- **RECORD EXCERPTS**
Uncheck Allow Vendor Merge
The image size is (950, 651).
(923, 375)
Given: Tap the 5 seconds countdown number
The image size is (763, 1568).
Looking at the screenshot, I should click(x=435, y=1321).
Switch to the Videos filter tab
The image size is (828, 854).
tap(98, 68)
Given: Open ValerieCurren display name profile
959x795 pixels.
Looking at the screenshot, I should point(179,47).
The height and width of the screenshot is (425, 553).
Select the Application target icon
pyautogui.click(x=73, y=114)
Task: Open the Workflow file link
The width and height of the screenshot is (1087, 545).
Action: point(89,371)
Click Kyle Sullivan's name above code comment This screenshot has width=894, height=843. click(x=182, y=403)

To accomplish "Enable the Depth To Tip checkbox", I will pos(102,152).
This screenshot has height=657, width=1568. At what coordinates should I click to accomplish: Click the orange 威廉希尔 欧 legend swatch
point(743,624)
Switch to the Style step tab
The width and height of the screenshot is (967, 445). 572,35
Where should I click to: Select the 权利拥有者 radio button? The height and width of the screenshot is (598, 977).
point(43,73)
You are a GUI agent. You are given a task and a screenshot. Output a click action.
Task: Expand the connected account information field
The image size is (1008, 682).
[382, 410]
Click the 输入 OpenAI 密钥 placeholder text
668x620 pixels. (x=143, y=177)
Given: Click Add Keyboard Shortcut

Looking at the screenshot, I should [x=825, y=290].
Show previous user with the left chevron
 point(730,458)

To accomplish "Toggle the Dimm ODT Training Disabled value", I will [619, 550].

- **EXERCISE**
Check every line of the data above for the string "name", and copy those that have it.

- **REPLY TO THE EXERCISE**
Given: Open ValerieCurren display name profile
Click Kyle Sullivan's name above code comment This screenshot has width=894, height=843. click(x=182, y=403)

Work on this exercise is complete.